El Presidente Piñera de Chile se hunde rápidamente, aferrado al modelo económico de Pinochet

20 de diciembre de 2019

20 de diciembre de 2019 — Las últimas encuestas muestran que el millonario Presidente de Chile, Sebastián Piñera, se hunde rápidamente, con solo un 13% de aprobación en el país. Aunque las protestas que sacudieron al país hace pocas semanas se han reducido, la furia de la población no ha disminuido ni su demanda por un cambio radical; eso es, la eliminación del libre mercado, el modelo de los “Chicago Boys” impuesto por el dictador Augusto Pinochet a mediados de la década de 1970.

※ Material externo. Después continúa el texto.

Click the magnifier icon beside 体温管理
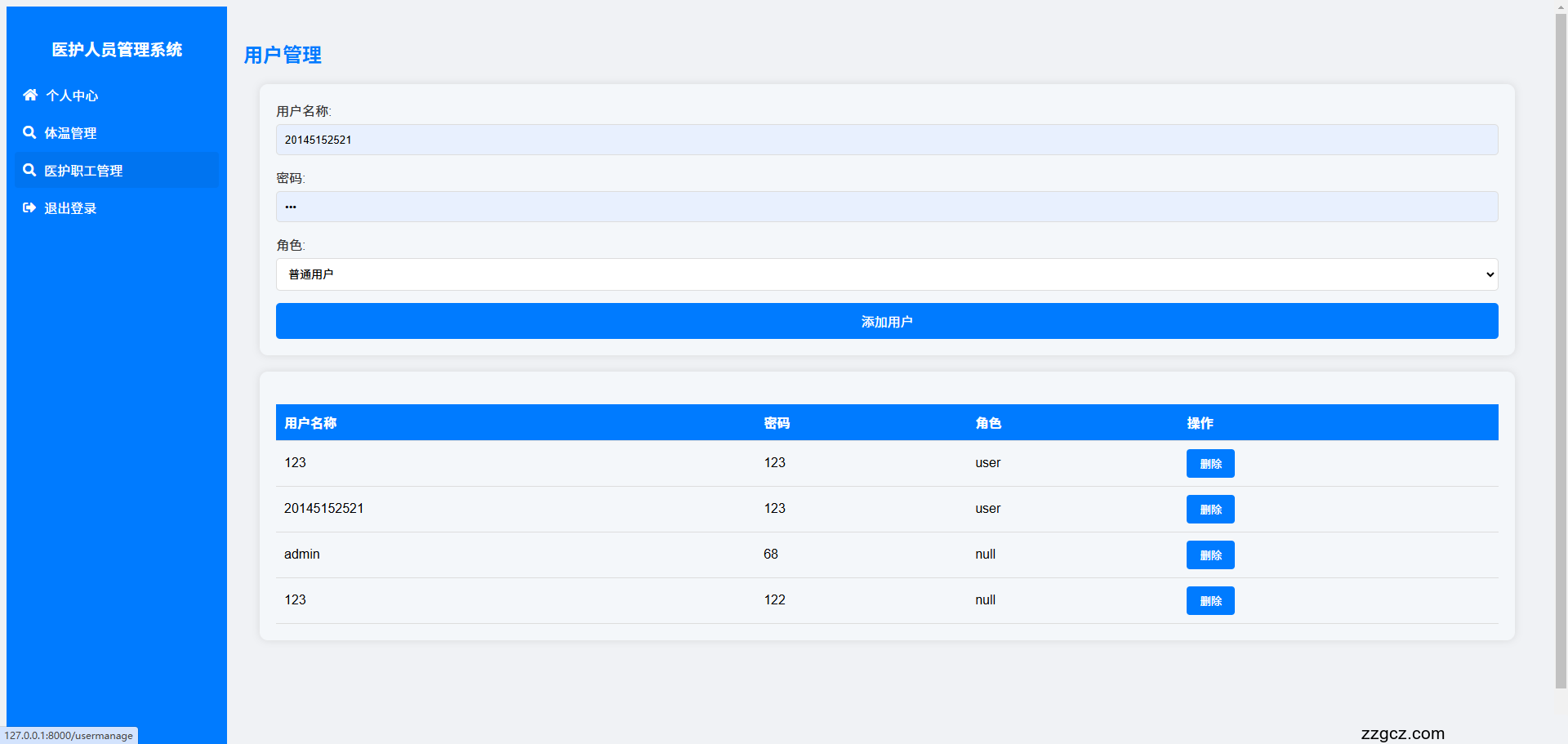The image size is (1568, 744). [29, 132]

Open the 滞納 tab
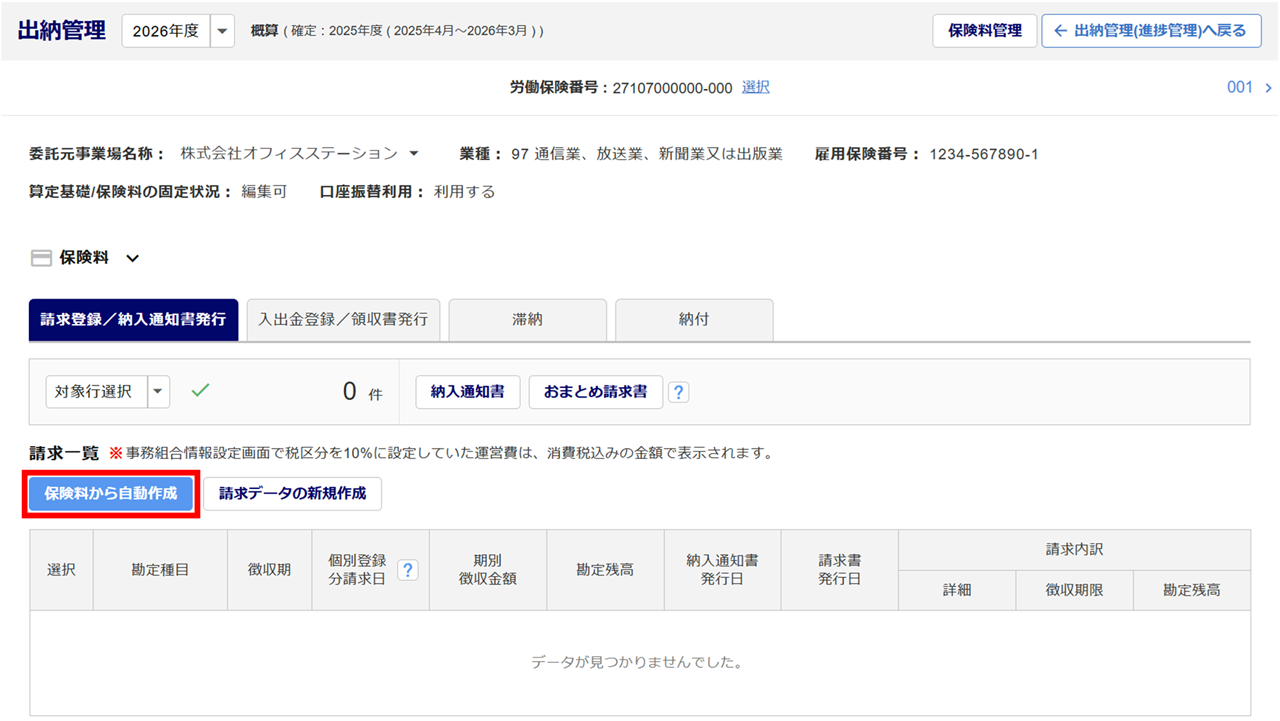[527, 320]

Piñera hace alardes de que ha sido diligente al responder a las exigencias de los manifestantes que piden aumentar las pensiones, los sueldos, etc. Pero en su conferencia de prensa más reciente, advirtió que nadie debe pensar que los dos meses de protestas van a resultar en un cambio del modelo económico, informó el diario El Mostrador. Quienes proponen tal cambio, dice que favorecen el modelo de Venezuela (al que califica de “socialismo”), en donde los derechos humanos se ven pisoteados a diario. Alega que detrás de las manifestaciones violentas hay una intervención extranjera —y mencionó a Venezuela como la culpable— y para probarlo citó como su fuente y autoridad en la materia al corrupto secretario general de la Organización de Estados Americanos (OEA), Luis Almagro, y al Departamento de Estado, es decir, al patrón de Almagro.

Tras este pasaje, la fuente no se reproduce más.